The week has been so insane, it’s hard to know where to start with the highlights! The cats have definitely stolen the limelight this week and it’s been wonderful to see some “old” faces again!
A young pride of nomadic lions – the Mhangeni Pride – has had a hard time in their young lives but managed to secure themselves a meal of sorts this week allowing for us to spend some good time with them.
A trio of young males – the Tsalala’s – also made a welcome appearance this week and have been seen almost daily since, grooming one another and re-affirming bonds. This all paid off as we located them resting their full bellies. Our final sighting of them for the week got our pulses racing as we switched all lights off and listened as they attempted to hunt a large herd of buffalo. The sound from the stampede sent goose bumps down your spine. Once things quietened down, we approached the lions but sadly they had not been successful.

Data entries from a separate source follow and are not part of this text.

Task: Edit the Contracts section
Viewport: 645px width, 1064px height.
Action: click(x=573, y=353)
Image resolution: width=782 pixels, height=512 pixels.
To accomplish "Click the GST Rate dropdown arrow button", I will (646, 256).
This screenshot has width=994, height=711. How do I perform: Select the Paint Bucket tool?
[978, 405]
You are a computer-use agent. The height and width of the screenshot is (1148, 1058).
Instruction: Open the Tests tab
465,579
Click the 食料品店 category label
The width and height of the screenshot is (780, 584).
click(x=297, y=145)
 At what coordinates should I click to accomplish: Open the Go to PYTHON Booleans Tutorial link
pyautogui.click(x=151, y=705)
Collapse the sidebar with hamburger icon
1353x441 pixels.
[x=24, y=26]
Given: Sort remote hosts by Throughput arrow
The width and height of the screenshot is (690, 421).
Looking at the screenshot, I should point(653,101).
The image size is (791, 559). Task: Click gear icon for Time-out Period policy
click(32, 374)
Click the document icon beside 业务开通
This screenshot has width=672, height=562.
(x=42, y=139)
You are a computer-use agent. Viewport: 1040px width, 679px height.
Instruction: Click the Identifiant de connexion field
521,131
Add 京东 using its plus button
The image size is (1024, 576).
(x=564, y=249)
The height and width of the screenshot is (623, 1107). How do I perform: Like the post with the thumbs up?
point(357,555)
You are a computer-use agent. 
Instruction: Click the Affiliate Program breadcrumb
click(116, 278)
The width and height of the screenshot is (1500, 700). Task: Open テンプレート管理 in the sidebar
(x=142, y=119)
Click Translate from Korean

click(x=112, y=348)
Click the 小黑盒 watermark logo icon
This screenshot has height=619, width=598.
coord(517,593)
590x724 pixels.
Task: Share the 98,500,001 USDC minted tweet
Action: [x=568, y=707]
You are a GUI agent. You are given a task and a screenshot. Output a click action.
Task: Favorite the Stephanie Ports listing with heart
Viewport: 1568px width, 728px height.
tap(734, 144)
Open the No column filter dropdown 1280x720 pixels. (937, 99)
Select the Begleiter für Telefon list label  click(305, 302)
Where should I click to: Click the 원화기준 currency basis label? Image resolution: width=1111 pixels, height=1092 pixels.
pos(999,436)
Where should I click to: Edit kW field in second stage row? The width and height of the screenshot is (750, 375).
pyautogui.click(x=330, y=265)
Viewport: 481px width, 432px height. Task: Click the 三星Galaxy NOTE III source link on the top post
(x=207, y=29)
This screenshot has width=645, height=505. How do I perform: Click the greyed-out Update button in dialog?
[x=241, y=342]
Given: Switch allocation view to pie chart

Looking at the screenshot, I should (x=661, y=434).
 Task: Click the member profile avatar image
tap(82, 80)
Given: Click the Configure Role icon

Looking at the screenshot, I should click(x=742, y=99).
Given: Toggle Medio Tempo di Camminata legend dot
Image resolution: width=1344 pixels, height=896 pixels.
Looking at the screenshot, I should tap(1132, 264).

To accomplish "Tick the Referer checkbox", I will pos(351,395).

We complete this week’s lion highlights with some wonderful news – 3 more members of the Southern Pride have shown up! We successfully tracked and located three lions – a sub adult female, a sub adult male (young Charleston male) and a male cub! They had been feeding on a kill when we found them one morning and proceeded to groom one another in the wet grass from some rainfall the night before. We hope they connect with the rest of their pride soon.
Let’s take a break from the cats for a moment and look back on some of the other magnificent sightings we have had around the reserve this week…
We were delighted to see an energetic pack of wild dogs as they scouted the reserve for a potential meal.
An old favourite – the Kashane male – his week seemed to have ended badly. We saw him on the weekend, looking to be in good condition and by Tuesday, he had clearly come into contact with another leopard and was carrying some injuries. Despite all this, he showed his elegance as he moved through the bush at first light.
Always a special sighting – mating leopards! Having recently lost her cub, Little Bush was seen mating with Maxabeni… bringing the potential of more babies for her!
A couple of days later we followed up on a rather excited Clan of Hyenas who were chasing Maxabeni until he took refuge in a Marula tree. About 50 meters away we found another treed leopard, Msuthlu. Once the hyenas lost interest, the leopards moved off in different directions with the male headed west towards the rasping calls of another female leopard. We then found Little Bush female who had been mating and they resumed their ritual, under the watchful eyes of the annoying hyenas.
We came across the petite Tatowa female who was trailing intensely behind a pair of Common Duiker. We watched as she patiently stalked the small antelope through thick terrain showing us the true leopard crawl movements and stealth.